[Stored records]
BEGIN
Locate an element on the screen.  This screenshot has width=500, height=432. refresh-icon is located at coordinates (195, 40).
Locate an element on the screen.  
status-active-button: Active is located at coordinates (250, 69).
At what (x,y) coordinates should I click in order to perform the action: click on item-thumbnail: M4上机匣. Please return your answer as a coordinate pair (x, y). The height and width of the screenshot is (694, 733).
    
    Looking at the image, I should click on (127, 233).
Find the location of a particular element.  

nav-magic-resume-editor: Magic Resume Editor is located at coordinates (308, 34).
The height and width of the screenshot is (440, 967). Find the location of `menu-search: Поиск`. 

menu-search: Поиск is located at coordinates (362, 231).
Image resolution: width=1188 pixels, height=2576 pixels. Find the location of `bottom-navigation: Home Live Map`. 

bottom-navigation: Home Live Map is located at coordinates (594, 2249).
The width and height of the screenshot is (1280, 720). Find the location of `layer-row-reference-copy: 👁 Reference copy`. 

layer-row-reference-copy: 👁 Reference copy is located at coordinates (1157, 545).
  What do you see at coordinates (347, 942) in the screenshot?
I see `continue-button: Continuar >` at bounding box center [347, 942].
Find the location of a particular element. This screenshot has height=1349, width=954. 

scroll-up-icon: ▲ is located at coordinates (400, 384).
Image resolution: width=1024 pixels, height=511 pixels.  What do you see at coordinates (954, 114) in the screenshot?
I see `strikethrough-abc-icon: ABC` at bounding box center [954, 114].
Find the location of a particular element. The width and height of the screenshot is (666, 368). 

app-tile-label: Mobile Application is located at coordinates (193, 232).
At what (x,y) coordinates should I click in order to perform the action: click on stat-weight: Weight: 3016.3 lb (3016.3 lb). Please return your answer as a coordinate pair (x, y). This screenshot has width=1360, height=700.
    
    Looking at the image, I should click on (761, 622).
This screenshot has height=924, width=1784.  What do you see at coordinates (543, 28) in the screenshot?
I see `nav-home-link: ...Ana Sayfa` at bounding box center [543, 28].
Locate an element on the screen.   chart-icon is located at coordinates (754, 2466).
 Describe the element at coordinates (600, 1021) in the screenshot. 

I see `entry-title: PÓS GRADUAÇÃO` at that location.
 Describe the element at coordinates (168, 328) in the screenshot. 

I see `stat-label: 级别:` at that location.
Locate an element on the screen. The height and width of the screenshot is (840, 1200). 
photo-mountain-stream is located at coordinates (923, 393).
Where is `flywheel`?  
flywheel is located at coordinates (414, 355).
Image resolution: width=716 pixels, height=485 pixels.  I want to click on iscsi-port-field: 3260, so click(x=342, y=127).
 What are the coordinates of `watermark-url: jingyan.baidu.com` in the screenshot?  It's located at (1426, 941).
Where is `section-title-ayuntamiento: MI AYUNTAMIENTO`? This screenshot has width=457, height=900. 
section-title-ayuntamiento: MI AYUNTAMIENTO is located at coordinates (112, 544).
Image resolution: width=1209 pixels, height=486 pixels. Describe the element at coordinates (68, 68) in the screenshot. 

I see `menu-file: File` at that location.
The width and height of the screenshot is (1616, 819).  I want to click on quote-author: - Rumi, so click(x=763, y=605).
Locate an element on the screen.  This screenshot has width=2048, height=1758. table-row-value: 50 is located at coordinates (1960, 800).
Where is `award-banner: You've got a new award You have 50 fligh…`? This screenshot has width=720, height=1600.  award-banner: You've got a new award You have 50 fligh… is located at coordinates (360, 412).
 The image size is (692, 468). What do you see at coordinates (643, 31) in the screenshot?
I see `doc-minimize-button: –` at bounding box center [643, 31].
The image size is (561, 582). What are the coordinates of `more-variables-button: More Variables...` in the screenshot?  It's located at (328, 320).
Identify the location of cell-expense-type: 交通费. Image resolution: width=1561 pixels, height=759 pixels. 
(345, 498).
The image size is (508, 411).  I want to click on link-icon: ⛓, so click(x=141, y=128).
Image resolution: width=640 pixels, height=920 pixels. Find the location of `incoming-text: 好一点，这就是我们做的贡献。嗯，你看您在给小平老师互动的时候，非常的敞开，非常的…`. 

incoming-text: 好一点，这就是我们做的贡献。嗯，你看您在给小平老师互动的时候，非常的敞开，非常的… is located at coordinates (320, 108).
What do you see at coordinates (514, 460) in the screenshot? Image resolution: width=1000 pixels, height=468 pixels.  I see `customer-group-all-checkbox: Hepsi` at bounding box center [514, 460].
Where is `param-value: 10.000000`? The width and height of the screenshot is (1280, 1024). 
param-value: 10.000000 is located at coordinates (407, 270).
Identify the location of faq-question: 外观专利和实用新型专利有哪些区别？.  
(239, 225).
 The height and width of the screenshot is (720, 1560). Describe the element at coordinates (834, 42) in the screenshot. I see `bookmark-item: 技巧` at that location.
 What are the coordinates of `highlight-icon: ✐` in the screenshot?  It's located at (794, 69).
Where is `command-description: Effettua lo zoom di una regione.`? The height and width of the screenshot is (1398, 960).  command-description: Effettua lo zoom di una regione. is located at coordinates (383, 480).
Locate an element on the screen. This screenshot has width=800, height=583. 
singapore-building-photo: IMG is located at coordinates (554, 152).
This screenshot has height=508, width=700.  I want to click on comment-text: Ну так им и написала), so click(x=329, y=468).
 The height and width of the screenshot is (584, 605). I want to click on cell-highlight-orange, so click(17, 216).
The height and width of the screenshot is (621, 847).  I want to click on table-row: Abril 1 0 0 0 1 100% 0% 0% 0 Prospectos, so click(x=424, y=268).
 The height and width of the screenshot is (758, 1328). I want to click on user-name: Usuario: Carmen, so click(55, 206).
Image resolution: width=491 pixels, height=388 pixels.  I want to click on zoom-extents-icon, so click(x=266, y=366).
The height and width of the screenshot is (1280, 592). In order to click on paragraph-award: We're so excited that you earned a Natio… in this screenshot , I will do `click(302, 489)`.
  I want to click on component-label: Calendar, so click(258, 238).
END
### [PROBLEM TO SOLVE]
Reproduce each item above word for word, leaving nothing out and changing nothing.

### [ANSWER TO THE PROBLEM]
Locate an element on the screen.  This screenshot has width=500, height=432. refresh-icon is located at coordinates (195, 40).
Locate an element on the screen.  
status-active-button: Active is located at coordinates (250, 69).
At what (x,y) coordinates should I click in order to perform the action: click on item-thumbnail: M4上机匣. Please return your answer as a coordinate pair (x, y). The height and width of the screenshot is (694, 733).
    
    Looking at the image, I should click on (127, 233).
Find the location of a particular element.  

nav-magic-resume-editor: Magic Resume Editor is located at coordinates (308, 34).
The height and width of the screenshot is (440, 967). Find the location of `menu-search: Поиск`. 

menu-search: Поиск is located at coordinates (362, 231).
Image resolution: width=1188 pixels, height=2576 pixels. Find the location of `bottom-navigation: Home Live Map`. 

bottom-navigation: Home Live Map is located at coordinates (594, 2249).
The width and height of the screenshot is (1280, 720). Find the location of `layer-row-reference-copy: 👁 Reference copy`. 

layer-row-reference-copy: 👁 Reference copy is located at coordinates (1157, 545).
  What do you see at coordinates (347, 942) in the screenshot?
I see `continue-button: Continuar >` at bounding box center [347, 942].
Find the location of a particular element. This screenshot has height=1349, width=954. 

scroll-up-icon: ▲ is located at coordinates (400, 384).
Image resolution: width=1024 pixels, height=511 pixels.  What do you see at coordinates (954, 114) in the screenshot?
I see `strikethrough-abc-icon: ABC` at bounding box center [954, 114].
Find the location of a particular element. The width and height of the screenshot is (666, 368). 

app-tile-label: Mobile Application is located at coordinates (193, 232).
At what (x,y) coordinates should I click in order to perform the action: click on stat-weight: Weight: 3016.3 lb (3016.3 lb). Please return your answer as a coordinate pair (x, y). This screenshot has width=1360, height=700.
    
    Looking at the image, I should click on (761, 622).
This screenshot has height=924, width=1784.  What do you see at coordinates (543, 28) in the screenshot?
I see `nav-home-link: ...Ana Sayfa` at bounding box center [543, 28].
Locate an element on the screen.   chart-icon is located at coordinates (754, 2466).
 Describe the element at coordinates (600, 1021) in the screenshot. 

I see `entry-title: PÓS GRADUAÇÃO` at that location.
 Describe the element at coordinates (168, 328) in the screenshot. 

I see `stat-label: 级别:` at that location.
Locate an element on the screen. The height and width of the screenshot is (840, 1200). 
photo-mountain-stream is located at coordinates (923, 393).
Where is `flywheel`?  
flywheel is located at coordinates (414, 355).
Image resolution: width=716 pixels, height=485 pixels.  I want to click on iscsi-port-field: 3260, so click(x=342, y=127).
 What are the coordinates of `watermark-url: jingyan.baidu.com` in the screenshot?  It's located at (1426, 941).
Where is `section-title-ayuntamiento: MI AYUNTAMIENTO`? This screenshot has width=457, height=900. 
section-title-ayuntamiento: MI AYUNTAMIENTO is located at coordinates (112, 544).
Image resolution: width=1209 pixels, height=486 pixels. Describe the element at coordinates (68, 68) in the screenshot. 

I see `menu-file: File` at that location.
The width and height of the screenshot is (1616, 819).  I want to click on quote-author: - Rumi, so click(x=763, y=605).
Locate an element on the screen.  This screenshot has width=2048, height=1758. table-row-value: 50 is located at coordinates (1960, 800).
Where is `award-banner: You've got a new award You have 50 fligh…`? This screenshot has width=720, height=1600.  award-banner: You've got a new award You have 50 fligh… is located at coordinates (360, 412).
 The image size is (692, 468). What do you see at coordinates (643, 31) in the screenshot?
I see `doc-minimize-button: –` at bounding box center [643, 31].
The image size is (561, 582). What are the coordinates of `more-variables-button: More Variables...` in the screenshot?  It's located at (328, 320).
Identify the location of cell-expense-type: 交通费. Image resolution: width=1561 pixels, height=759 pixels. 
(345, 498).
The image size is (508, 411).  I want to click on link-icon: ⛓, so click(x=141, y=128).
Image resolution: width=640 pixels, height=920 pixels. Find the location of `incoming-text: 好一点，这就是我们做的贡献。嗯，你看您在给小平老师互动的时候，非常的敞开，非常的…`. 

incoming-text: 好一点，这就是我们做的贡献。嗯，你看您在给小平老师互动的时候，非常的敞开，非常的… is located at coordinates (320, 108).
What do you see at coordinates (514, 460) in the screenshot? Image resolution: width=1000 pixels, height=468 pixels.  I see `customer-group-all-checkbox: Hepsi` at bounding box center [514, 460].
Where is `param-value: 10.000000`? The width and height of the screenshot is (1280, 1024). 
param-value: 10.000000 is located at coordinates (407, 270).
Identify the location of faq-question: 外观专利和实用新型专利有哪些区别？.  
(239, 225).
 The height and width of the screenshot is (720, 1560). Describe the element at coordinates (834, 42) in the screenshot. I see `bookmark-item: 技巧` at that location.
 What are the coordinates of `highlight-icon: ✐` in the screenshot?  It's located at (794, 69).
Where is `command-description: Effettua lo zoom di una regione.`? The height and width of the screenshot is (1398, 960).  command-description: Effettua lo zoom di una regione. is located at coordinates (383, 480).
Locate an element on the screen. This screenshot has width=800, height=583. 
singapore-building-photo: IMG is located at coordinates (554, 152).
This screenshot has height=508, width=700.  I want to click on comment-text: Ну так им и написала), so click(x=329, y=468).
 The height and width of the screenshot is (584, 605). I want to click on cell-highlight-orange, so click(17, 216).
The height and width of the screenshot is (621, 847).  I want to click on table-row: Abril 1 0 0 0 1 100% 0% 0% 0 Prospectos, so click(x=424, y=268).
 The height and width of the screenshot is (758, 1328). I want to click on user-name: Usuario: Carmen, so click(55, 206).
Image resolution: width=491 pixels, height=388 pixels.  I want to click on zoom-extents-icon, so click(x=266, y=366).
The height and width of the screenshot is (1280, 592). In order to click on paragraph-award: We're so excited that you earned a Natio… in this screenshot , I will do `click(302, 489)`.
  I want to click on component-label: Calendar, so click(258, 238).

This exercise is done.